Return the data that follows exactly, with each line intact.

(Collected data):

_ _ _ _ _

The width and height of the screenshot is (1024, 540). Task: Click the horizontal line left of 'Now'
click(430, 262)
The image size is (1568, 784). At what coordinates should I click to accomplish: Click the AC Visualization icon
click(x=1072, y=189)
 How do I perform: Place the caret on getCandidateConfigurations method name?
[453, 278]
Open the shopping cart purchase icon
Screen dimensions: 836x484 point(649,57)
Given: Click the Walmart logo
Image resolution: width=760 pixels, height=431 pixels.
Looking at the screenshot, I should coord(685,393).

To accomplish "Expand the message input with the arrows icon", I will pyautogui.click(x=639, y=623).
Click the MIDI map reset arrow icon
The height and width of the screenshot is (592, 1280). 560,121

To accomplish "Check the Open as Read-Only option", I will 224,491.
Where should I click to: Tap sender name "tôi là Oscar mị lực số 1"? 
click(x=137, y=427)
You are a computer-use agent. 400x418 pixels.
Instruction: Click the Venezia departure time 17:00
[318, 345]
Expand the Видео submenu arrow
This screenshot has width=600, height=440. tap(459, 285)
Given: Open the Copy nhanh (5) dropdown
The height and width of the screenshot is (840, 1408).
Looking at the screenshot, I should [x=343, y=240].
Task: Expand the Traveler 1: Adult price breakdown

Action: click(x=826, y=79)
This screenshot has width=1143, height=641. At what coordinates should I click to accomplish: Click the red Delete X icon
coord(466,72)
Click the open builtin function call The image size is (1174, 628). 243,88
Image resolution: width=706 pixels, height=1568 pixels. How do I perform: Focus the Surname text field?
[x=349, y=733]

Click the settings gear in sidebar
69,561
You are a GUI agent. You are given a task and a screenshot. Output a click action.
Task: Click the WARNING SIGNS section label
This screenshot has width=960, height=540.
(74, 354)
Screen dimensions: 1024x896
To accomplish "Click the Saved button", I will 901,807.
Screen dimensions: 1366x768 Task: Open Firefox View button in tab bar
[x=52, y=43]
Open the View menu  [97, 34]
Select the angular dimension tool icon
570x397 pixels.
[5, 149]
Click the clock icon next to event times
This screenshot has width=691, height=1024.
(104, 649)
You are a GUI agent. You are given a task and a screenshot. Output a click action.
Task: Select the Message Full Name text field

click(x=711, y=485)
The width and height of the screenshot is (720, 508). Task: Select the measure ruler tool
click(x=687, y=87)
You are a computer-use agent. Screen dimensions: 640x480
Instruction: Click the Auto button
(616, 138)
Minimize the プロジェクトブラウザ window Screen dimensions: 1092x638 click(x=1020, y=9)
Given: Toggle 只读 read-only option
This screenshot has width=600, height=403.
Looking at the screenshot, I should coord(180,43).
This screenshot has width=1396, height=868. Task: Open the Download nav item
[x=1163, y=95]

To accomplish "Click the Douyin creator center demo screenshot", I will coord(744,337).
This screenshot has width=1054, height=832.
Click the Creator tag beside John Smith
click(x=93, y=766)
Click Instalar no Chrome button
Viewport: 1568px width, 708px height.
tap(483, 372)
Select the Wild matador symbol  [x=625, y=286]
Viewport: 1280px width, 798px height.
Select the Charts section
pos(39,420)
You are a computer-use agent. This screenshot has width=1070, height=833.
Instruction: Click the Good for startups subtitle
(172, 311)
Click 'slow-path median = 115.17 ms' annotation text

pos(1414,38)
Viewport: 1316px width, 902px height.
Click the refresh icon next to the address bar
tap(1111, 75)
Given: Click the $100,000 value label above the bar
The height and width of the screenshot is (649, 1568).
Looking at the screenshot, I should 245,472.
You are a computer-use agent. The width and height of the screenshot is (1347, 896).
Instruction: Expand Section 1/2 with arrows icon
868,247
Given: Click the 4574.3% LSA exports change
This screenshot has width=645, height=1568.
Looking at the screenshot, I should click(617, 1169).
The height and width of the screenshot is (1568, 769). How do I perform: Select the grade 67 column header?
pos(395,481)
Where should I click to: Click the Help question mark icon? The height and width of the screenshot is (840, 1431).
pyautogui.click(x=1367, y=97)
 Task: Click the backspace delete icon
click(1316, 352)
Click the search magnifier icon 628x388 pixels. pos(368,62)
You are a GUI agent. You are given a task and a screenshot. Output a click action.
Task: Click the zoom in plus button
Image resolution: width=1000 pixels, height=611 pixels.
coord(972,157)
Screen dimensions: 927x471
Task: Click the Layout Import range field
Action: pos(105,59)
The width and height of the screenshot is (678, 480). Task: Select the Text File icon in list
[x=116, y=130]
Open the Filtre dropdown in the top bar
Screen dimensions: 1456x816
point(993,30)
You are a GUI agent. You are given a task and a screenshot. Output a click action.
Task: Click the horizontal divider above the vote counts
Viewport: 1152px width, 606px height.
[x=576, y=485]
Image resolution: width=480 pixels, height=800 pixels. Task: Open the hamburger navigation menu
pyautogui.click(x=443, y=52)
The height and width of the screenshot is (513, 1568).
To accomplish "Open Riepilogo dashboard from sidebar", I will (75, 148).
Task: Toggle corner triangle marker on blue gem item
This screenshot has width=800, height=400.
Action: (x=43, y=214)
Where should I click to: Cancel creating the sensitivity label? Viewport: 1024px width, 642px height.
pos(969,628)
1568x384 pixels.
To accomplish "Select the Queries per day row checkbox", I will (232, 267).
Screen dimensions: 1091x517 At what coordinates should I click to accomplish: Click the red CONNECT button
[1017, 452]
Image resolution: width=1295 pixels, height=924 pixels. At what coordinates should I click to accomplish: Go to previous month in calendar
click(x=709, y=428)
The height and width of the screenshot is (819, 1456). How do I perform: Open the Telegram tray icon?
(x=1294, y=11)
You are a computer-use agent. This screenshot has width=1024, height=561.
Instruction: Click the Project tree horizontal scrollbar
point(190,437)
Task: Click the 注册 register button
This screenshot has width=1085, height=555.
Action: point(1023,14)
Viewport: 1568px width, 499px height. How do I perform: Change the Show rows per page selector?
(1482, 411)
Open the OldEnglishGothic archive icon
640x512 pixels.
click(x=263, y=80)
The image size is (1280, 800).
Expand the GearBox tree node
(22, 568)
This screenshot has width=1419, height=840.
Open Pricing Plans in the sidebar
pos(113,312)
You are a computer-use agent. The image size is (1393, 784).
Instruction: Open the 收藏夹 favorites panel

_ _ _ _ _

(Exercise output):
The width and height of the screenshot is (1024, 540). Task: Click the horizontal line left of 'Now'
click(430, 262)
The image size is (1568, 784). At what coordinates should I click to accomplish: Click the AC Visualization icon
click(x=1072, y=189)
 How do I perform: Place the caret on getCandidateConfigurations method name?
[453, 278]
Open the shopping cart purchase icon
Screen dimensions: 836x484 point(649,57)
Given: Click the Walmart logo
Image resolution: width=760 pixels, height=431 pixels.
Looking at the screenshot, I should coord(685,393).

To accomplish "Expand the message input with the arrows icon", I will pyautogui.click(x=639, y=623).
Click the MIDI map reset arrow icon
The height and width of the screenshot is (592, 1280). 560,121

To accomplish "Check the Open as Read-Only option", I will 224,491.
Where should I click to: Tap sender name "tôi là Oscar mị lực số 1"? 
click(x=137, y=427)
You are a computer-use agent. 400x418 pixels.
Instruction: Click the Venezia departure time 17:00
[318, 345]
Expand the Видео submenu arrow
This screenshot has width=600, height=440. tap(459, 285)
Given: Open the Copy nhanh (5) dropdown
The height and width of the screenshot is (840, 1408).
Looking at the screenshot, I should [x=343, y=240].
Task: Expand the Traveler 1: Adult price breakdown

Action: click(x=826, y=79)
This screenshot has width=1143, height=641. At what coordinates should I click to accomplish: Click the red Delete X icon
coord(466,72)
Click the open builtin function call The image size is (1174, 628). 243,88
Image resolution: width=706 pixels, height=1568 pixels. How do I perform: Focus the Surname text field?
[x=349, y=733]

Click the settings gear in sidebar
69,561
You are a GUI agent. You are given a task and a screenshot. Output a click action.
Task: Click the WARNING SIGNS section label
This screenshot has width=960, height=540.
(74, 354)
Screen dimensions: 1024x896
To accomplish "Click the Saved button", I will 901,807.
Screen dimensions: 1366x768 Task: Open Firefox View button in tab bar
[x=52, y=43]
Open the View menu  [97, 34]
Select the angular dimension tool icon
570x397 pixels.
[5, 149]
Click the clock icon next to event times
This screenshot has width=691, height=1024.
(104, 649)
You are a GUI agent. You are given a task and a screenshot. Output a click action.
Task: Select the Message Full Name text field

click(x=711, y=485)
The width and height of the screenshot is (720, 508). Task: Select the measure ruler tool
click(x=687, y=87)
You are a computer-use agent. Screen dimensions: 640x480
Instruction: Click the Auto button
(616, 138)
Minimize the プロジェクトブラウザ window Screen dimensions: 1092x638 click(x=1020, y=9)
Given: Toggle 只读 read-only option
This screenshot has width=600, height=403.
Looking at the screenshot, I should coord(180,43).
This screenshot has width=1396, height=868. Task: Open the Download nav item
[x=1163, y=95]

To accomplish "Click the Douyin creator center demo screenshot", I will coord(744,337).
This screenshot has width=1054, height=832.
Click the Creator tag beside John Smith
click(x=93, y=766)
Click Instalar no Chrome button
Viewport: 1568px width, 708px height.
tap(483, 372)
Select the Wild matador symbol  [x=625, y=286]
Viewport: 1280px width, 798px height.
Select the Charts section
pos(39,420)
You are a computer-use agent. This screenshot has width=1070, height=833.
Instruction: Click the Good for startups subtitle
(172, 311)
Click 'slow-path median = 115.17 ms' annotation text

pos(1414,38)
Viewport: 1316px width, 902px height.
Click the refresh icon next to the address bar
tap(1111, 75)
Given: Click the $100,000 value label above the bar
The height and width of the screenshot is (649, 1568).
Looking at the screenshot, I should 245,472.
You are a computer-use agent. The width and height of the screenshot is (1347, 896).
Instruction: Expand Section 1/2 with arrows icon
868,247
Given: Click the 4574.3% LSA exports change
This screenshot has width=645, height=1568.
Looking at the screenshot, I should click(617, 1169).
The height and width of the screenshot is (1568, 769). How do I perform: Select the grade 67 column header?
pos(395,481)
Where should I click to: Click the Help question mark icon? The height and width of the screenshot is (840, 1431).
pyautogui.click(x=1367, y=97)
 Task: Click the backspace delete icon
click(1316, 352)
Click the search magnifier icon 628x388 pixels. pos(368,62)
You are a GUI agent. You are given a task and a screenshot. Output a click action.
Task: Click the zoom in plus button
Image resolution: width=1000 pixels, height=611 pixels.
coord(972,157)
Screen dimensions: 927x471
Task: Click the Layout Import range field
Action: pos(105,59)
The width and height of the screenshot is (678, 480). Task: Select the Text File icon in list
[x=116, y=130]
Open the Filtre dropdown in the top bar
Screen dimensions: 1456x816
point(993,30)
You are a GUI agent. You are given a task and a screenshot. Output a click action.
Task: Click the horizontal divider above the vote counts
Viewport: 1152px width, 606px height.
[x=576, y=485]
Image resolution: width=480 pixels, height=800 pixels. Task: Open the hamburger navigation menu
pyautogui.click(x=443, y=52)
The height and width of the screenshot is (513, 1568).
To accomplish "Open Riepilogo dashboard from sidebar", I will (75, 148).
Task: Toggle corner triangle marker on blue gem item
This screenshot has width=800, height=400.
Action: (x=43, y=214)
Where should I click to: Cancel creating the sensitivity label? Viewport: 1024px width, 642px height.
pos(969,628)
1568x384 pixels.
To accomplish "Select the Queries per day row checkbox", I will (232, 267).
Screen dimensions: 1091x517 At what coordinates should I click to accomplish: Click the red CONNECT button
[1017, 452]
Image resolution: width=1295 pixels, height=924 pixels. At what coordinates should I click to accomplish: Go to previous month in calendar
click(x=709, y=428)
The height and width of the screenshot is (819, 1456). How do I perform: Open the Telegram tray icon?
(x=1294, y=11)
You are a computer-use agent. This screenshot has width=1024, height=561.
Instruction: Click the Project tree horizontal scrollbar
point(190,437)
Task: Click the 注册 register button
This screenshot has width=1085, height=555.
Action: point(1023,14)
Viewport: 1568px width, 499px height. How do I perform: Change the Show rows per page selector?
(1482, 411)
Open the OldEnglishGothic archive icon
640x512 pixels.
click(x=263, y=80)
The image size is (1280, 800).
Expand the GearBox tree node
(22, 568)
This screenshot has width=1419, height=840.
Open Pricing Plans in the sidebar
pos(113,312)
You are a computer-use agent. The image size is (1393, 784).
Instruction: Open the 收藏夹 favorites panel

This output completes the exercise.